* Required task: Copy the entries below, replacing each "Locate an element on the screen" with "Pinpoint an element on the display" and leaving everything else unchanged.

* Data shown:
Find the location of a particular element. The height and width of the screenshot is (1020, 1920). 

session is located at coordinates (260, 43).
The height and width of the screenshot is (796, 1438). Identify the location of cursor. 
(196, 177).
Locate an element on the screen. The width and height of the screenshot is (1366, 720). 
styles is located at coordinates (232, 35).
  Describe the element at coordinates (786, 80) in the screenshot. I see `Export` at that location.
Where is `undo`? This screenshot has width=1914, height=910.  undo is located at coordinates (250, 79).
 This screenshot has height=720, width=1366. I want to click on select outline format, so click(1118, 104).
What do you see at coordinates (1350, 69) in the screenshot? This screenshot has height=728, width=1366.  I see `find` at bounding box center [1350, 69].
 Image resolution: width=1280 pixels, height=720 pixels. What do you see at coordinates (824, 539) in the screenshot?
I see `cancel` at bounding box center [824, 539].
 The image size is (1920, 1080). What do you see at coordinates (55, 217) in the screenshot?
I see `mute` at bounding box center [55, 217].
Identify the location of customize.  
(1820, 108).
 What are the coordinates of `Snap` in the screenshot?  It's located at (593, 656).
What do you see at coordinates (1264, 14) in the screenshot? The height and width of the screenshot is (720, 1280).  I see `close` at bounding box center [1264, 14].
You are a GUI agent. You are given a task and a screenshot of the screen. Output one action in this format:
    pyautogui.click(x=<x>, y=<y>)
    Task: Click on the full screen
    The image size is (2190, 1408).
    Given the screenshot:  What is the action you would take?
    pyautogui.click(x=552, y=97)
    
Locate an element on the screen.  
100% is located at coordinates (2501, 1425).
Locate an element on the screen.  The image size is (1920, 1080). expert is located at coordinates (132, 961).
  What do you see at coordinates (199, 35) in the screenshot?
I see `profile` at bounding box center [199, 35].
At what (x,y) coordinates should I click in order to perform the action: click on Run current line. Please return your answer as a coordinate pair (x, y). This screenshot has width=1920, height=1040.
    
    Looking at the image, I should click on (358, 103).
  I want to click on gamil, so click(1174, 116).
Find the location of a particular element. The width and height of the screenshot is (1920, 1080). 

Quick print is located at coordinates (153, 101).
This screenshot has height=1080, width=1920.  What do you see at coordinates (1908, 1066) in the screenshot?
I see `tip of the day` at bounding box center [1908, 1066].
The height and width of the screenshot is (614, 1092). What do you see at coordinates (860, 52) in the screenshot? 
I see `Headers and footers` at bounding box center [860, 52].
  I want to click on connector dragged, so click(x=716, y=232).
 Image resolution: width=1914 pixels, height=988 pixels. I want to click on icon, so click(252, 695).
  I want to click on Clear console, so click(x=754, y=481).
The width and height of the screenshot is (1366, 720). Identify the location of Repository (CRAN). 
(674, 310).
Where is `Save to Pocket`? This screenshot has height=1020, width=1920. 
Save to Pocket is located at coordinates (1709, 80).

* Expected answer:
Find the location of a particular element. The height and width of the screenshot is (1020, 1920). 

session is located at coordinates (260, 43).
The height and width of the screenshot is (796, 1438). Identify the location of cursor. 
(196, 177).
Pinpoint an element on the display. The width and height of the screenshot is (1366, 720). 
styles is located at coordinates (232, 35).
  Describe the element at coordinates (786, 80) in the screenshot. I see `Export` at that location.
Where is `undo`? This screenshot has width=1914, height=910.  undo is located at coordinates (250, 79).
 This screenshot has height=720, width=1366. I want to click on select outline format, so click(1118, 104).
What do you see at coordinates (1350, 69) in the screenshot? This screenshot has height=728, width=1366.  I see `find` at bounding box center [1350, 69].
 Image resolution: width=1280 pixels, height=720 pixels. What do you see at coordinates (824, 539) in the screenshot?
I see `cancel` at bounding box center [824, 539].
 The image size is (1920, 1080). What do you see at coordinates (55, 217) in the screenshot?
I see `mute` at bounding box center [55, 217].
Identify the location of customize.  
(1820, 108).
 What are the coordinates of `Snap` in the screenshot?  It's located at (593, 656).
What do you see at coordinates (1264, 14) in the screenshot? The height and width of the screenshot is (720, 1280).  I see `close` at bounding box center [1264, 14].
You are a GUI agent. You are given a task and a screenshot of the screen. Output one action in this format:
    pyautogui.click(x=<x>, y=<y>)
    Task: Click on the full screen
    The image size is (2190, 1408).
    Given the screenshot:  What is the action you would take?
    pyautogui.click(x=552, y=97)
    
Pinpoint an element on the display.  
100% is located at coordinates (2501, 1425).
Pinpoint an element on the display.  The image size is (1920, 1080). expert is located at coordinates (132, 961).
  What do you see at coordinates (199, 35) in the screenshot?
I see `profile` at bounding box center [199, 35].
At what (x,y) coordinates should I click in order to perform the action: click on Run current line. Please return your answer as a coordinate pair (x, y). This screenshot has width=1920, height=1040.
    
    Looking at the image, I should click on (358, 103).
  I want to click on gamil, so click(1174, 116).
Find the location of a particular element. The width and height of the screenshot is (1920, 1080). 

Quick print is located at coordinates (153, 101).
This screenshot has height=1080, width=1920.  What do you see at coordinates (1908, 1066) in the screenshot?
I see `tip of the day` at bounding box center [1908, 1066].
The height and width of the screenshot is (614, 1092). What do you see at coordinates (860, 52) in the screenshot? 
I see `Headers and footers` at bounding box center [860, 52].
  I want to click on connector dragged, so click(x=716, y=232).
 Image resolution: width=1914 pixels, height=988 pixels. I want to click on icon, so click(252, 695).
  I want to click on Clear console, so click(x=754, y=481).
The width and height of the screenshot is (1366, 720). Identify the location of Repository (CRAN). 
(674, 310).
Where is `Save to Pocket`? This screenshot has height=1020, width=1920. 
Save to Pocket is located at coordinates (1709, 80).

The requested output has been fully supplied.